Keep to one stretch of the data below, the lines from the one with "LinkedIn (270, 2552)" up to and including the one with "previous (84, 741)", and return that stretch exactly.
*** Supplied records
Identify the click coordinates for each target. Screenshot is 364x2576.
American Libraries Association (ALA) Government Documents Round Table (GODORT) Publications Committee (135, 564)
******
*** Supplied records
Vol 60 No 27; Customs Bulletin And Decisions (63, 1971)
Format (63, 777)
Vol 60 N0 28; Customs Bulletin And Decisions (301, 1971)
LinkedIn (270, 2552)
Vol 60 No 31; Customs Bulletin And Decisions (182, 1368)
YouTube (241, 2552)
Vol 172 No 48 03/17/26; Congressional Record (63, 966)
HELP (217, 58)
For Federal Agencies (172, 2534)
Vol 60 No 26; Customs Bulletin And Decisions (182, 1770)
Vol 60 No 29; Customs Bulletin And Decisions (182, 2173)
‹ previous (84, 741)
******
## Exercise solution
LinkedIn (270, 2552)
Vol 60 No 31; Customs Bulletin And Decisions (182, 1368)
YouTube (241, 2552)
Vol 172 No 48 03/17/26; Congressional Record (63, 966)
HELP (217, 58)
For Federal Agencies (172, 2534)
Vol 60 No 26; Customs Bulletin And Decisions (182, 1770)
Vol 60 No 29; Customs Bulletin And Decisions (182, 2173)
‹ previous (84, 741)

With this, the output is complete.